### Requirement
Which of the lines below holds the string "agent"? Copy every line that does.

### Exercise data
______

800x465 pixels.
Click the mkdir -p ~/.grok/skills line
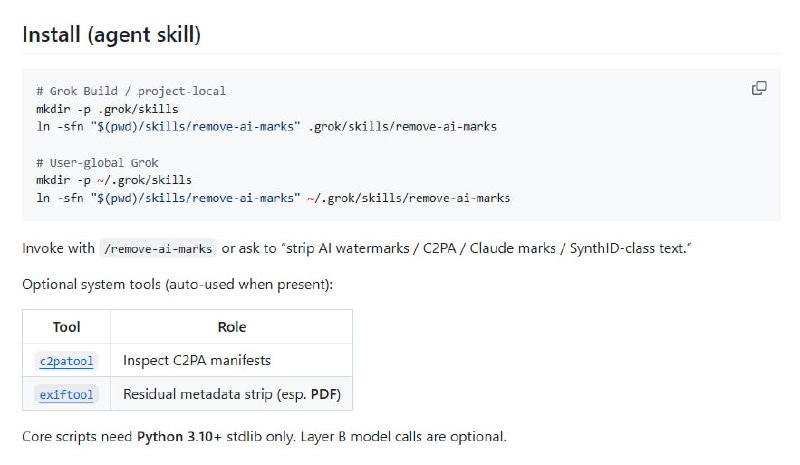(114, 180)
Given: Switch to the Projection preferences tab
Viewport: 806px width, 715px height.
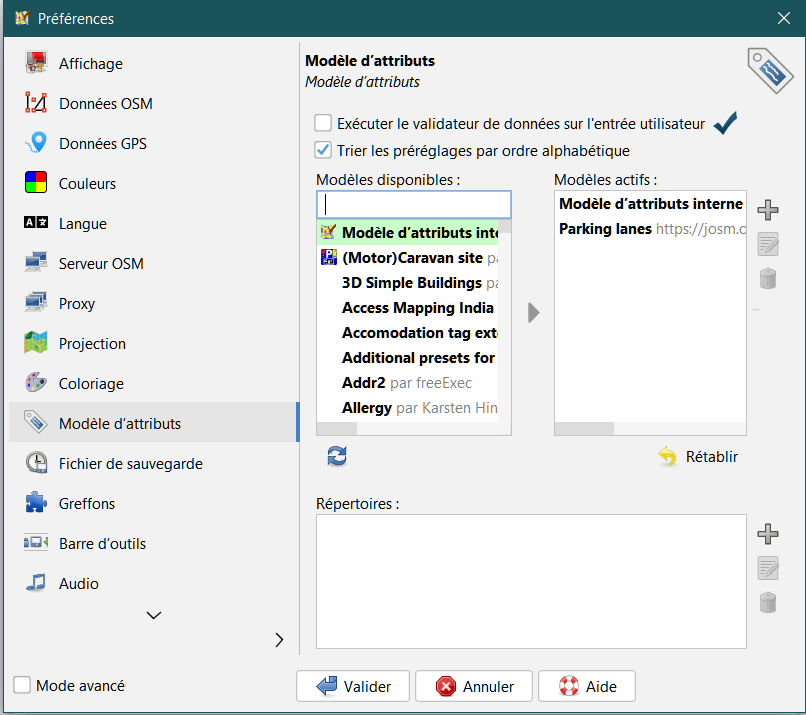Looking at the screenshot, I should click(x=92, y=344).
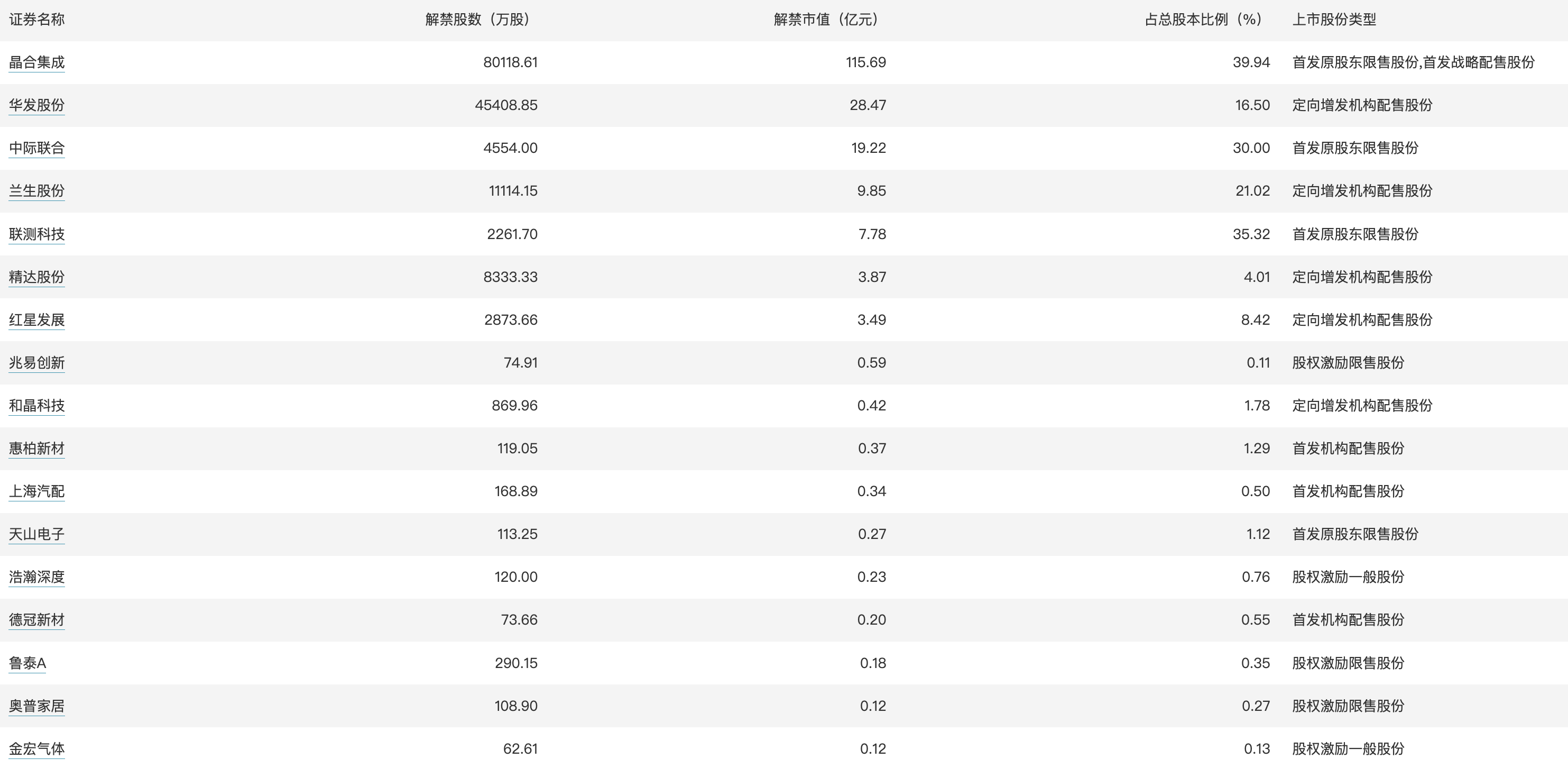Open 和晶科技 stock page
Image resolution: width=1568 pixels, height=768 pixels.
[36, 405]

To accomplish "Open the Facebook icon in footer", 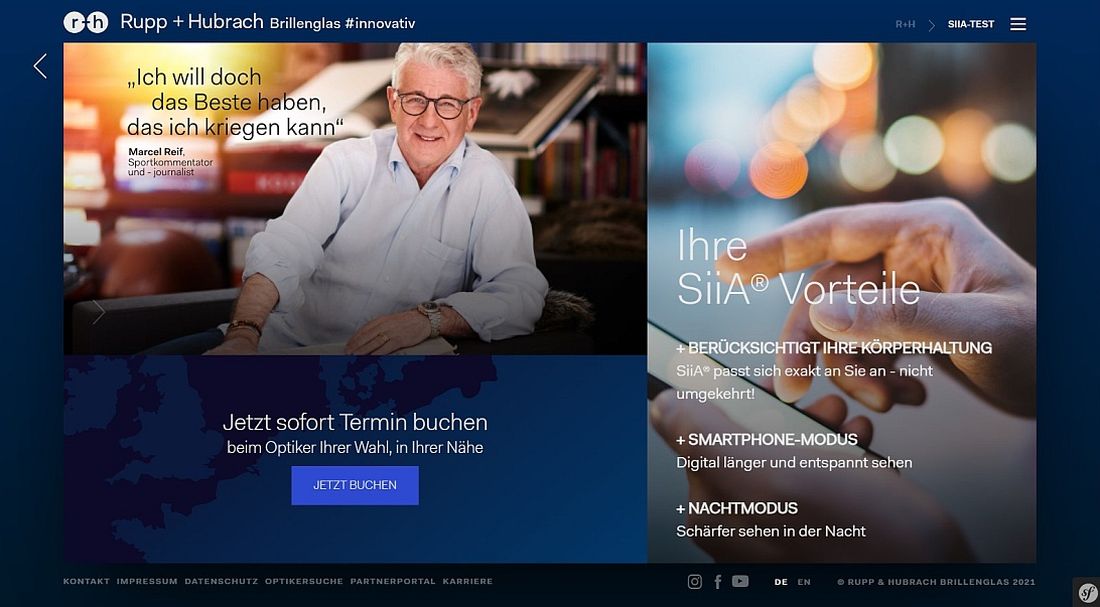I will point(717,581).
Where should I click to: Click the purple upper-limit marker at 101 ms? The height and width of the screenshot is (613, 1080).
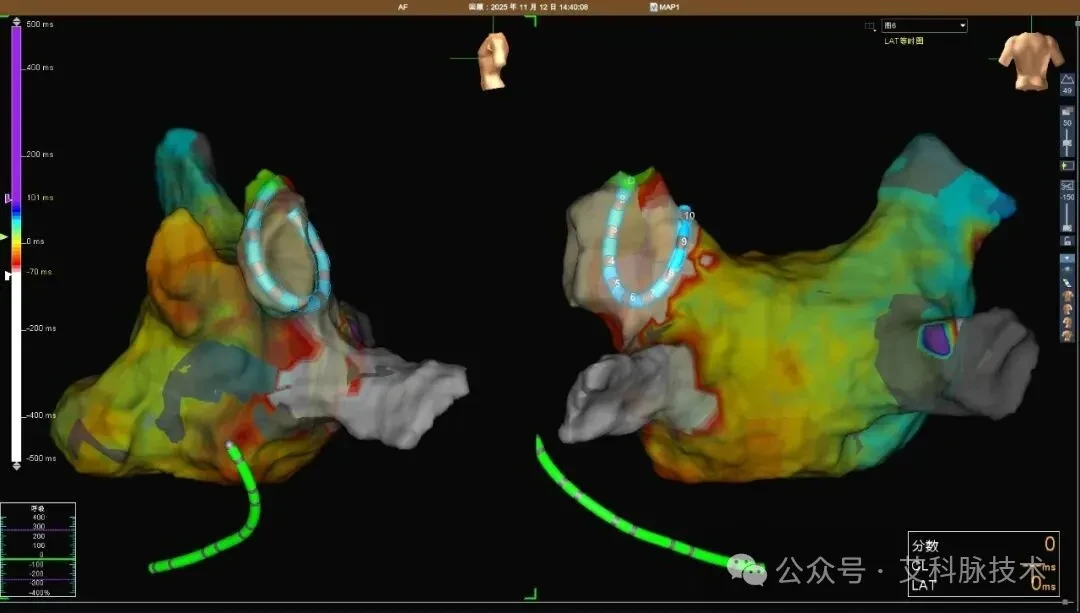point(8,198)
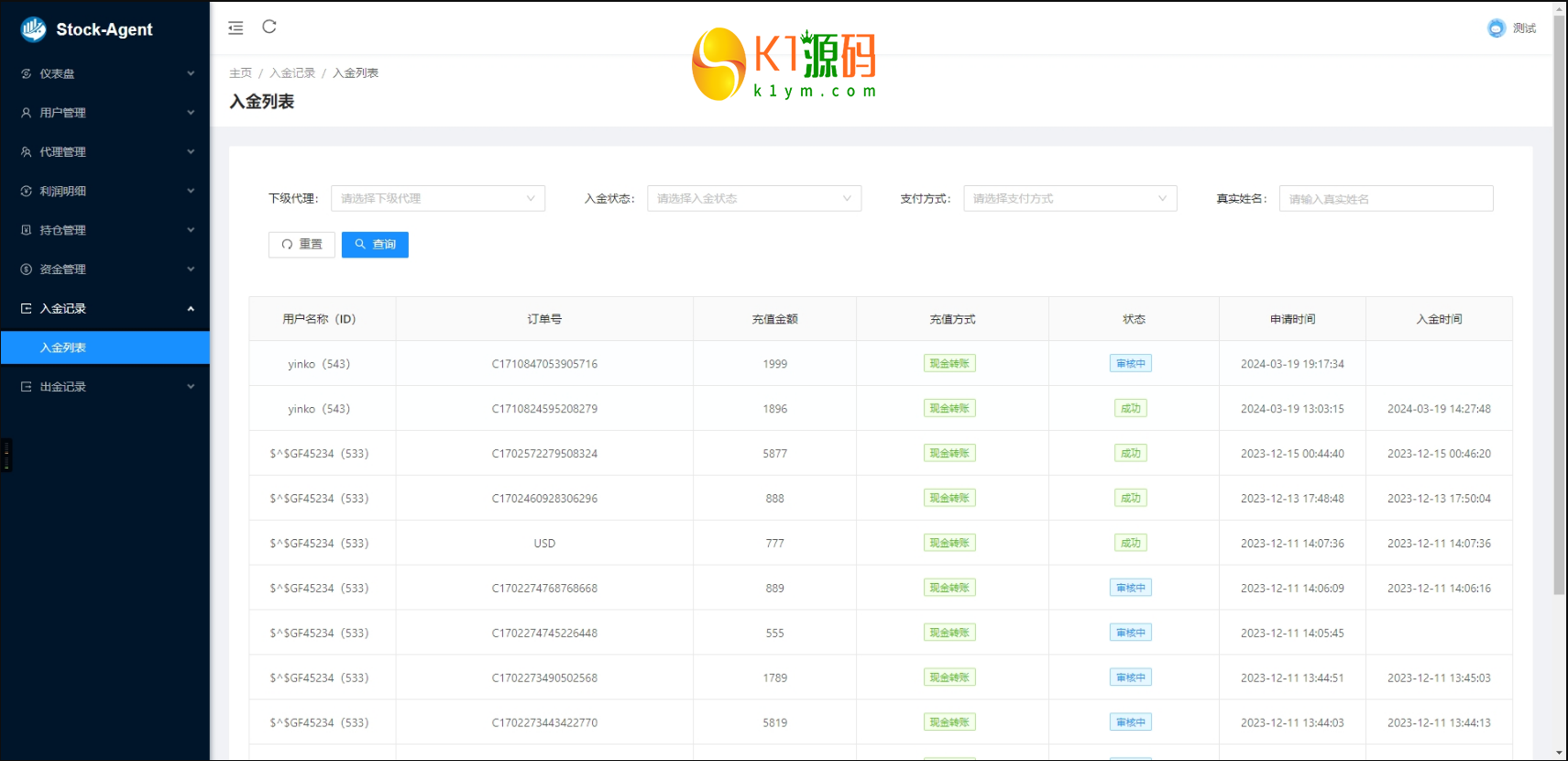1568x761 pixels.
Task: Click the 主页 breadcrumb link
Action: [240, 73]
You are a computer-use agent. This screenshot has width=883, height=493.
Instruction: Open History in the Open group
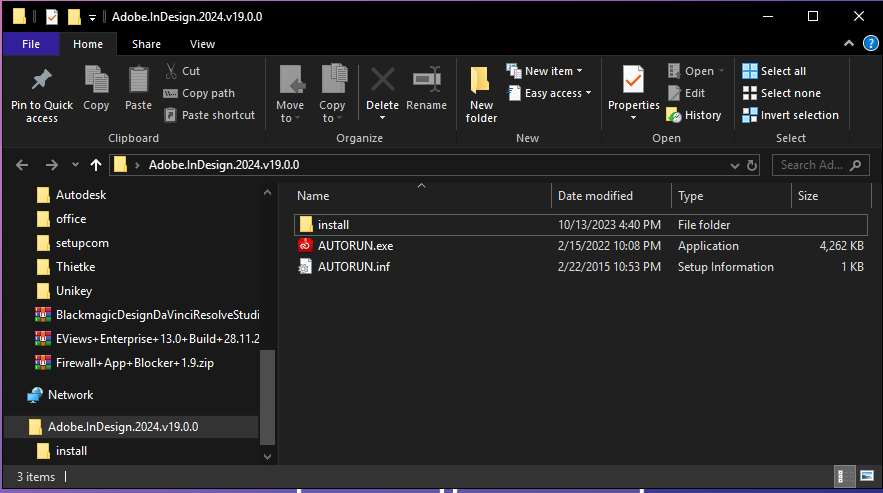pyautogui.click(x=694, y=115)
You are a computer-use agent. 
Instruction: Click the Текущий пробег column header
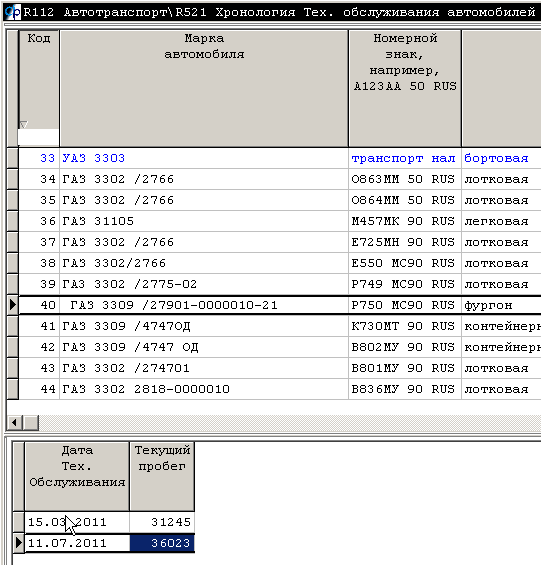(x=162, y=476)
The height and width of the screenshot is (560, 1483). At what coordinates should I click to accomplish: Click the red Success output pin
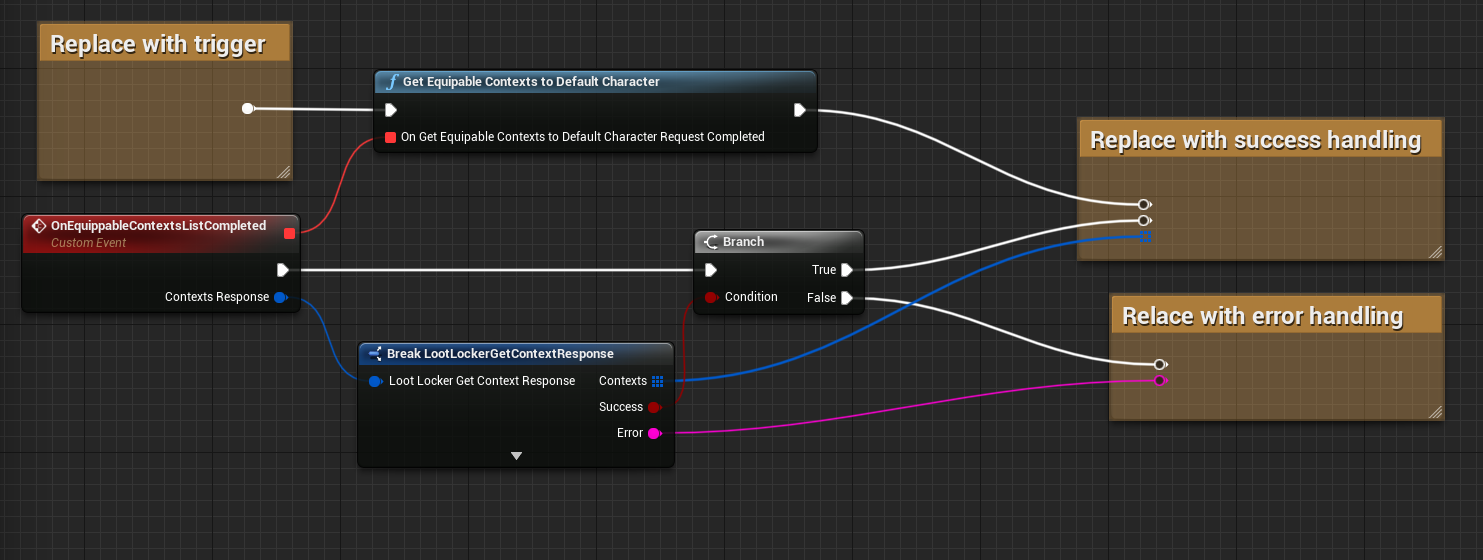(654, 407)
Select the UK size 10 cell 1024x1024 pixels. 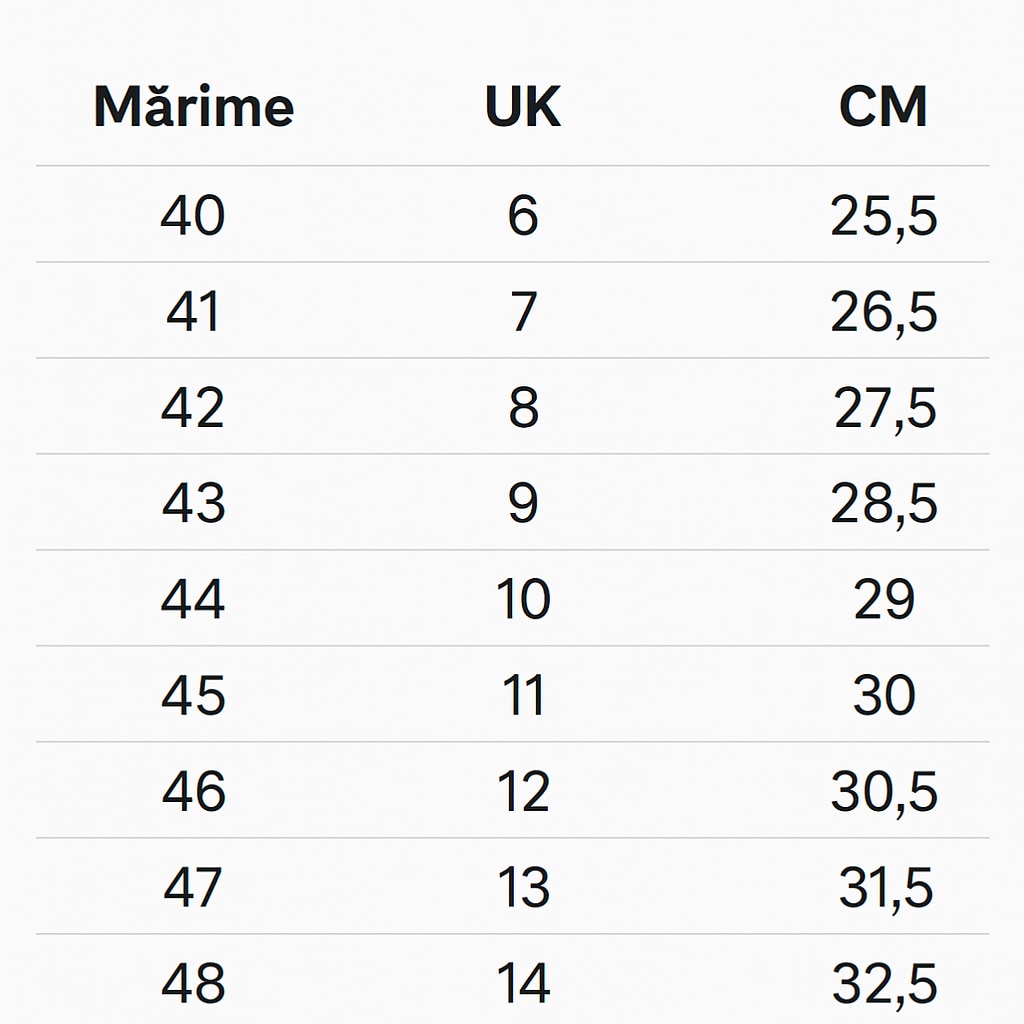523,600
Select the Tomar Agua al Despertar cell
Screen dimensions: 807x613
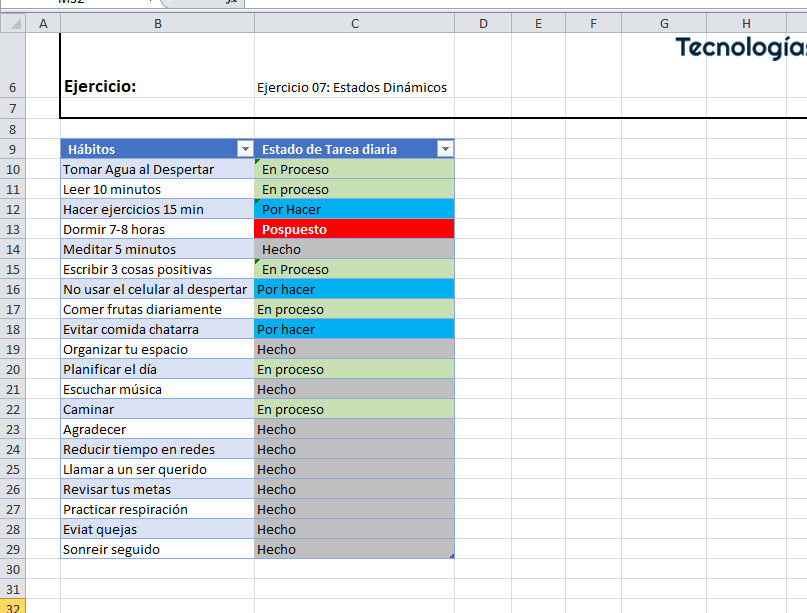click(157, 169)
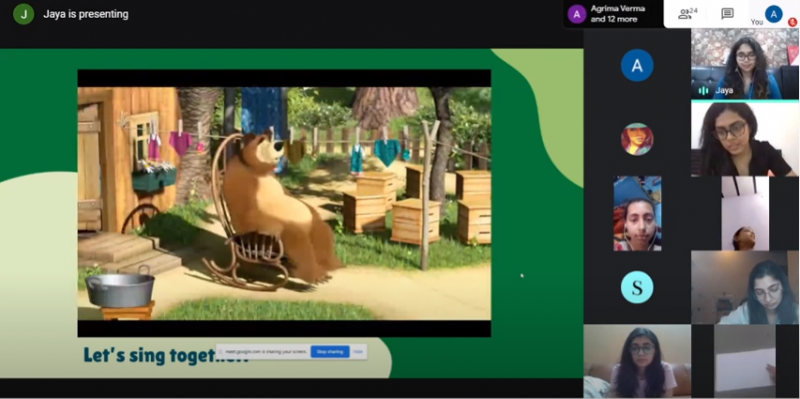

______

### Answer space
You are a computer-use agent. This screenshot has width=883, height=493.
You are a computer-use agent. 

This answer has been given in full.